Govt to ensure equal sentencing for women and men in incest cases

The Government has said it will ensure that men and women found guilty of incest are treated equally in law when new sexual offences laws are published later this year.

Currently a woman found guilty of incest can be sentenced to a maximum of seven years in jail, while a man can be sentenced to life in prison.

Reform Alliance TD Denis Naughten has brought a bill before the Dáil to change the law in the wake of the Roscommon incest case.

In the only case of its kind in the history of the state, a woman was jailed in 2009 for seven years after she was convicted of 10 counts of incest, sexual abuse and neglect of her children.

"This discrepancy (in sentencing between men and women) came to the fore during the sentencing of a woman in January 2009 who was convicted of incest and sentenced to the maximum seven years by Roscommon Circuit Court," Deputy Naughten said on his website.

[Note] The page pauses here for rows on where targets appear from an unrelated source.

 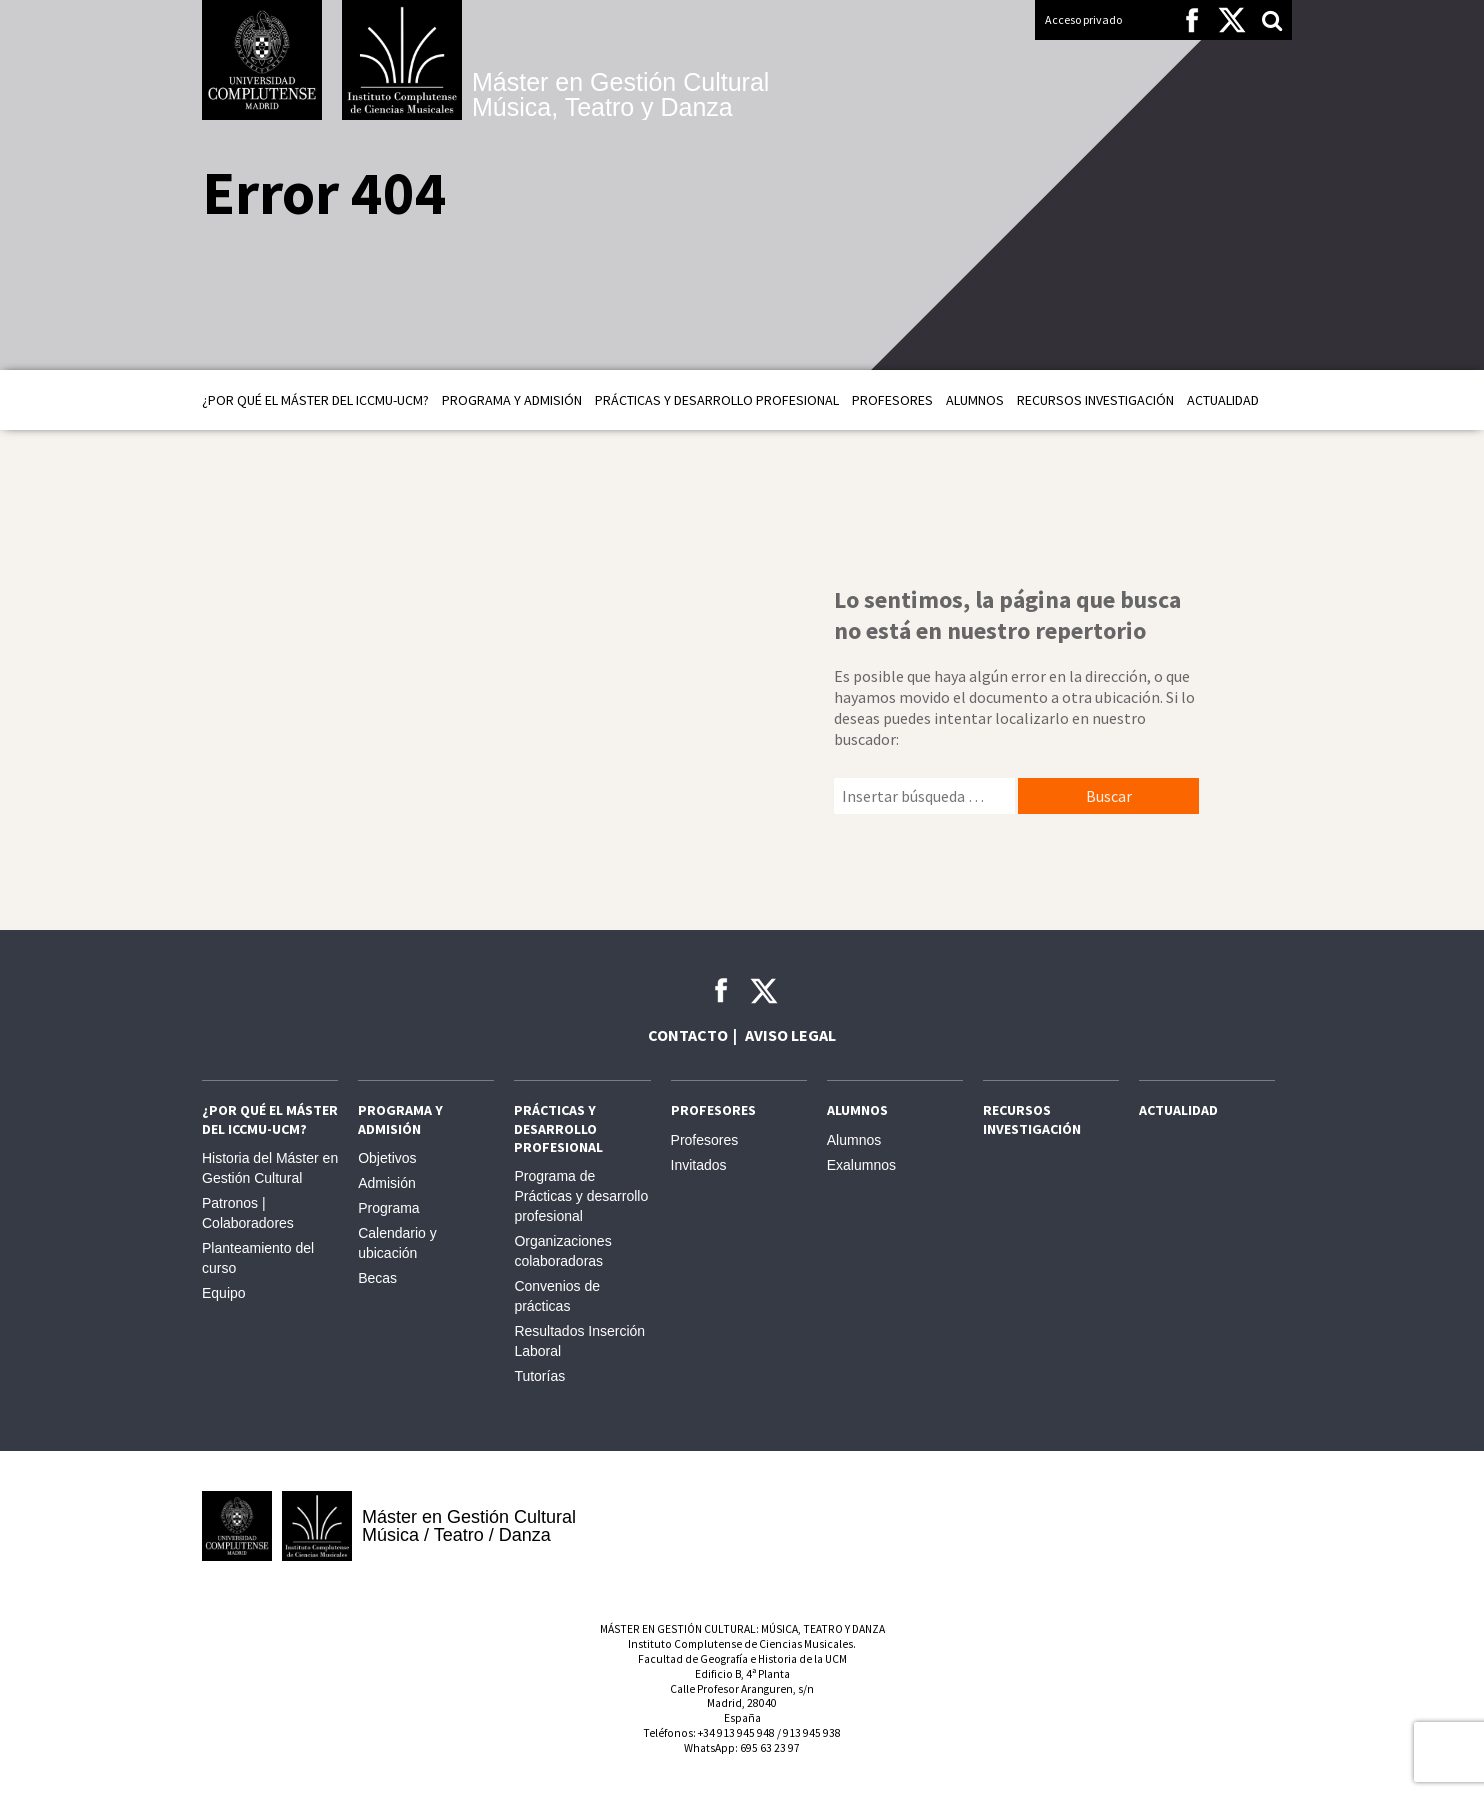 I want to click on Becas, so click(x=377, y=1278).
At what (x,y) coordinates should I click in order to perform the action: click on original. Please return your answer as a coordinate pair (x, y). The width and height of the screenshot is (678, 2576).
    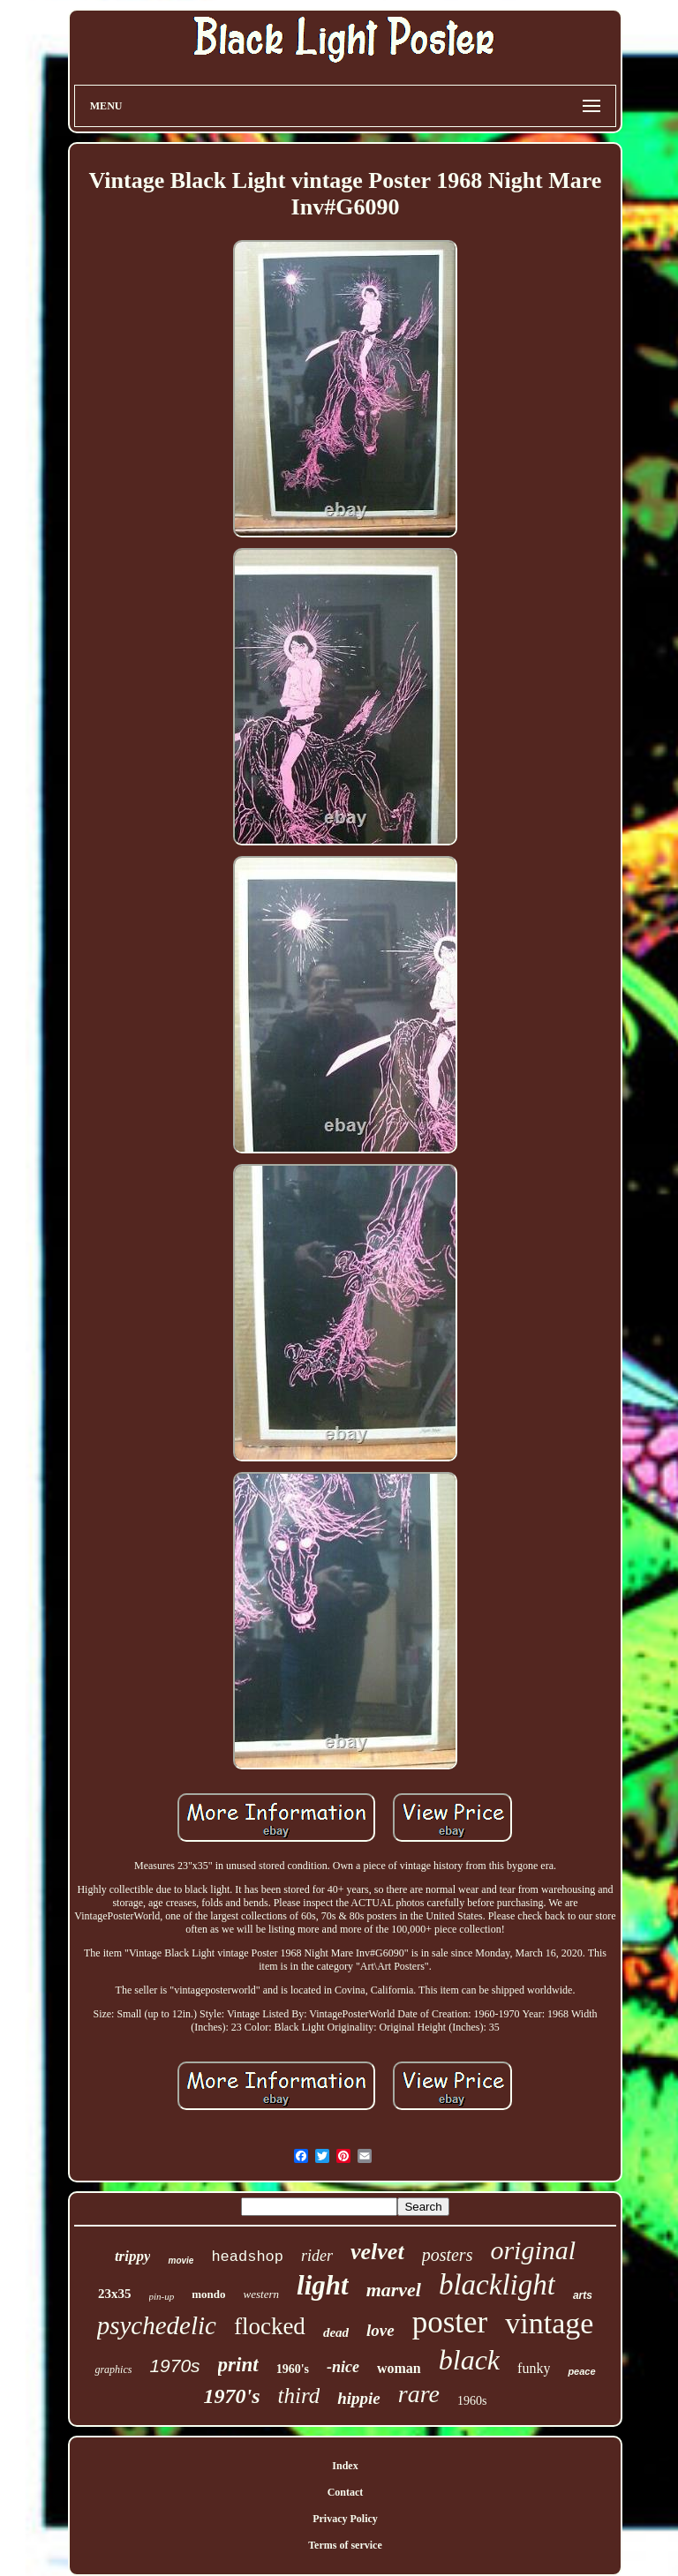
    Looking at the image, I should click on (533, 2249).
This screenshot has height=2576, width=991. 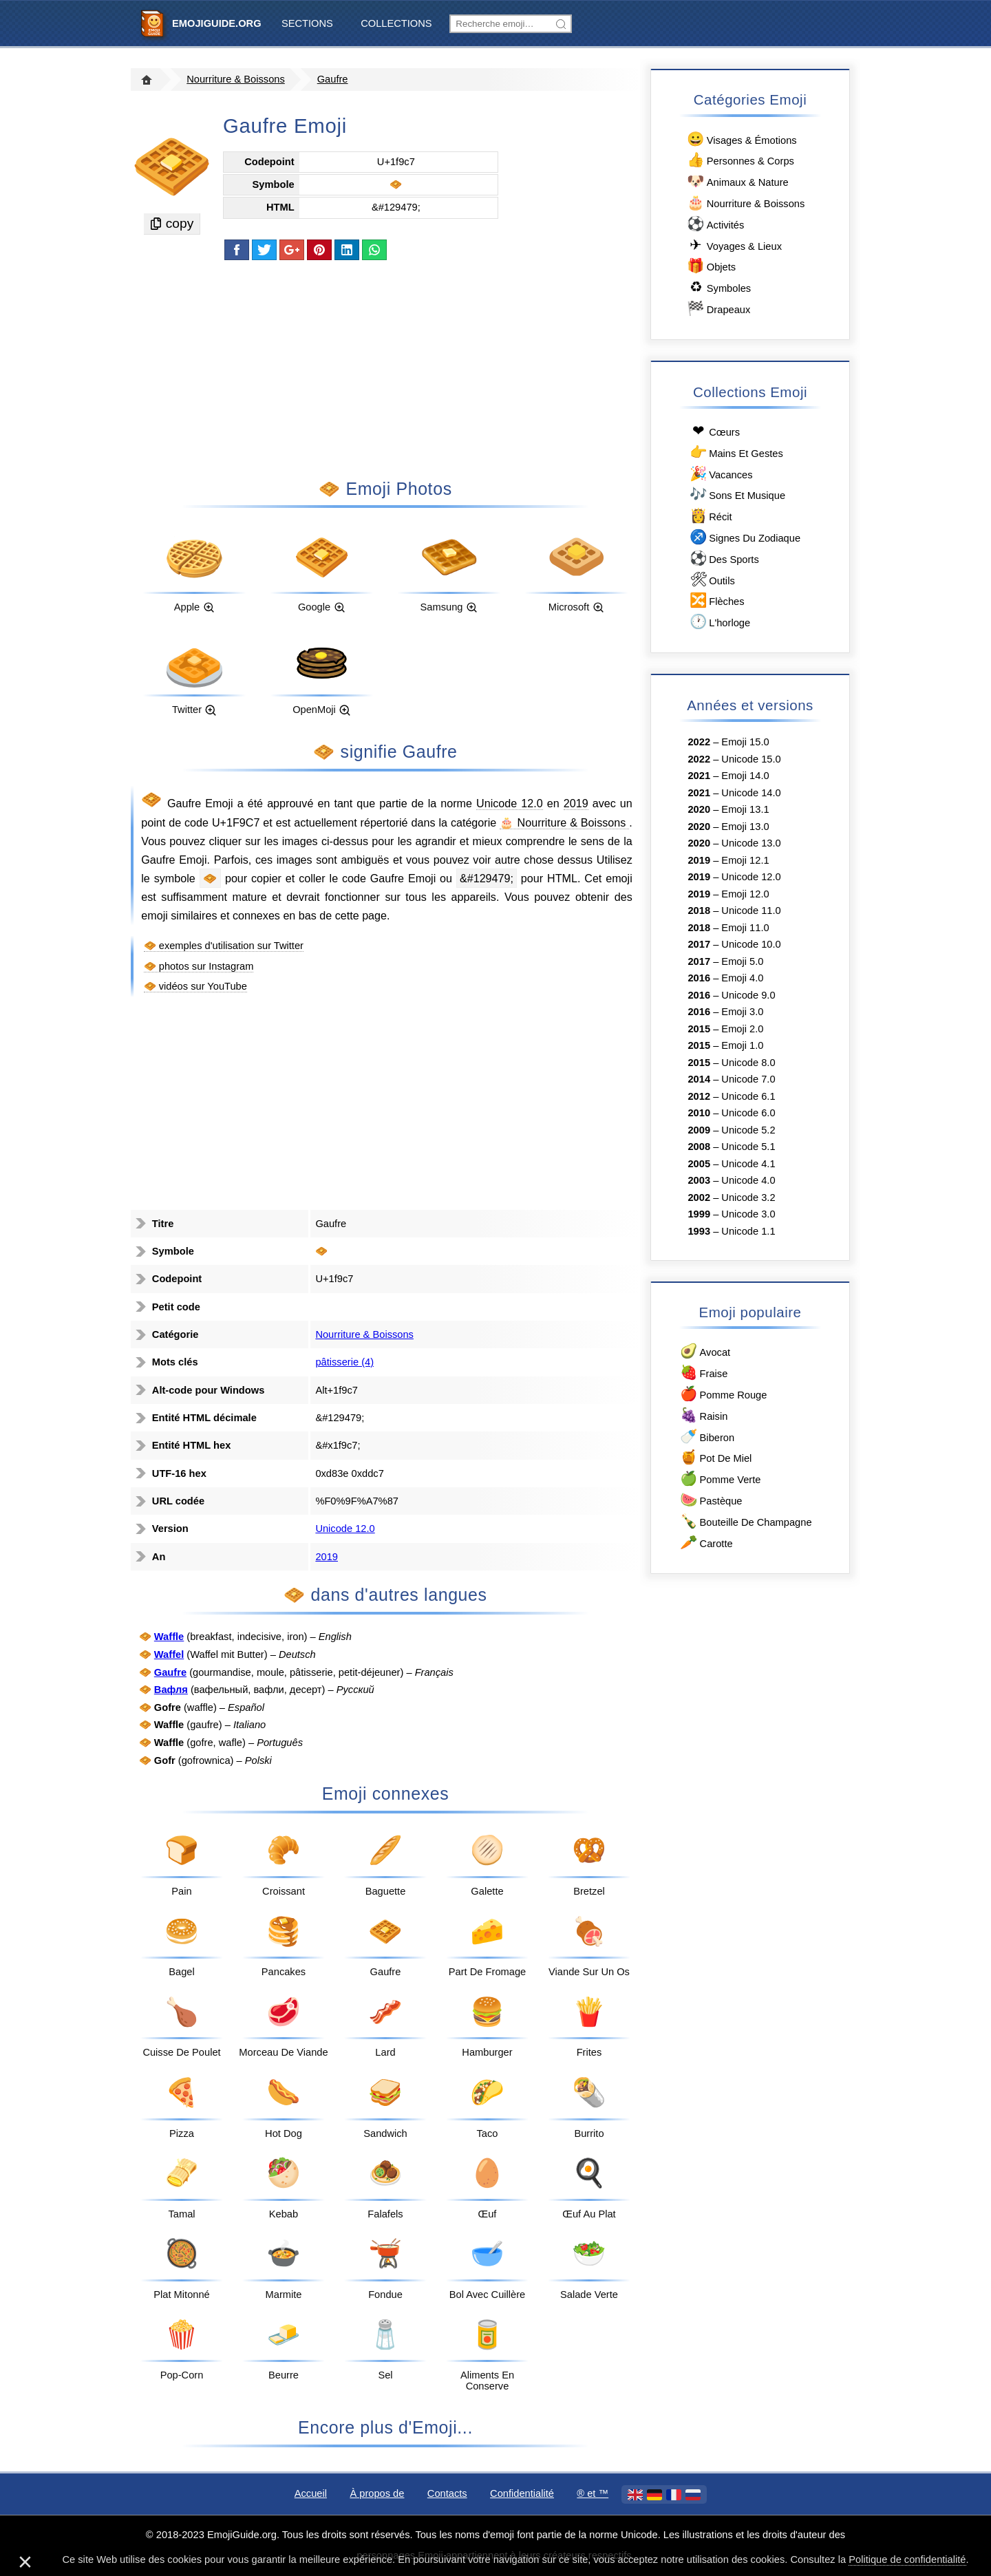 I want to click on Accueil, so click(x=311, y=2493).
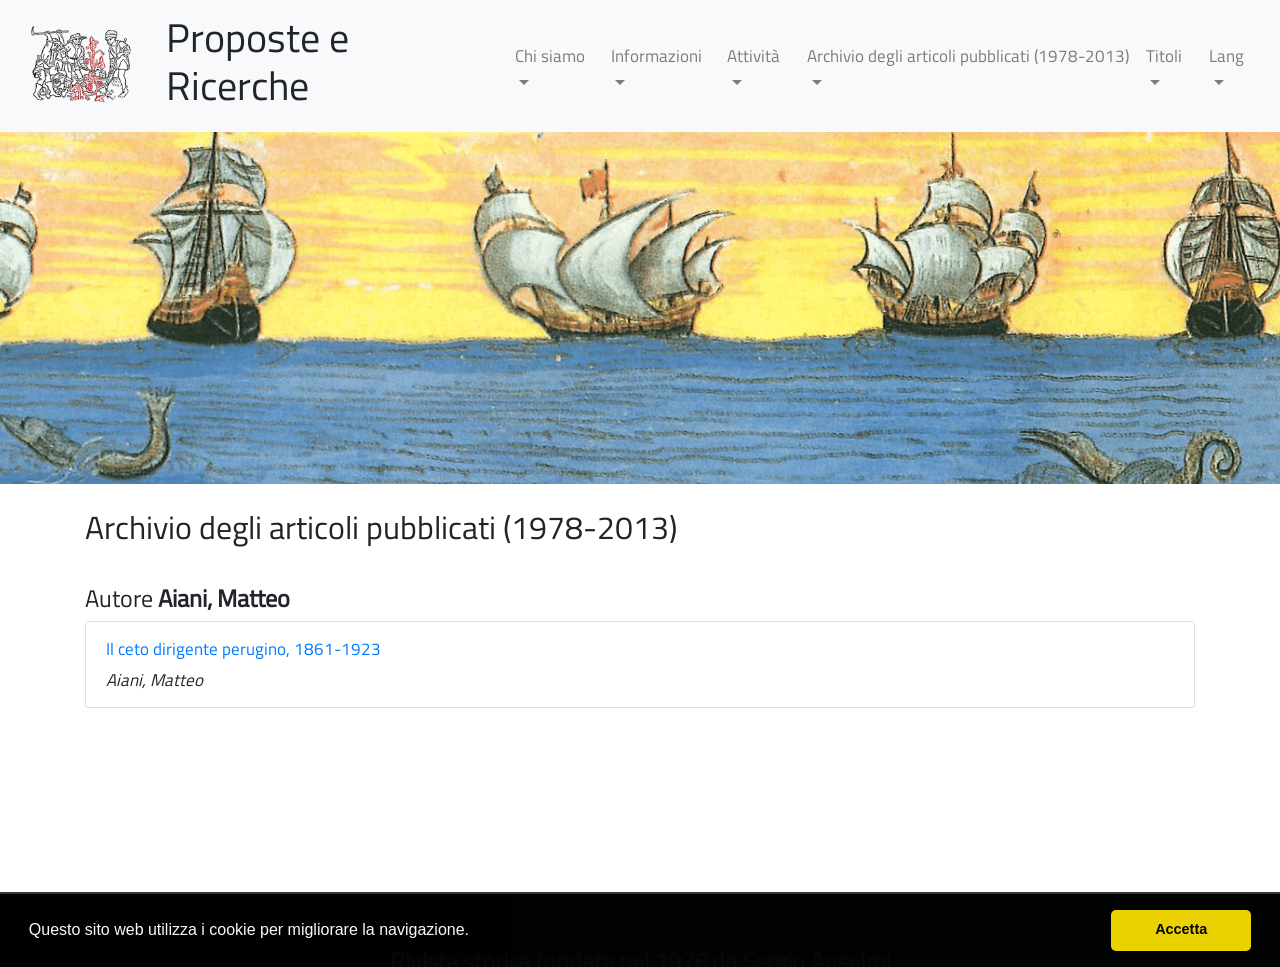 Image resolution: width=1280 pixels, height=967 pixels. Describe the element at coordinates (1164, 56) in the screenshot. I see `Titoli` at that location.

"At the time the judge in that case pointed to the need for legislative intervention to remedy this discrepancy and there was a public call from legal experts to have equal sentencing for men and women convicted of incest...The purpose of this Bill is to do exactly that and to have the option of life imprisonment open to judges upon conviction of either a male or female."

Justice Minister Alan Shatter said that, while he is not opposing Deputy Naughten's bill at this stage, he will not allow it to pass into law as the incest laws as a whole need to be strengthened, and the sentencing discrepancy will be addressed as part of his own planned reforms by the end of the year.

"Prohibited relationships for the purposes of incest offences are based on a close degree of blood relationship and incestuous acts (under the Punishment of Incest Act of 1908) are limited to sexual intercourse," he said.

"So any other sexual interference of any nature by a parent or a very close relation of the child's does not (currently) fall under the offence of incest."

Minister Shatter said the new laws on sexual offences will tackle abuse by adoptive and foster parents and the by partner of a parent.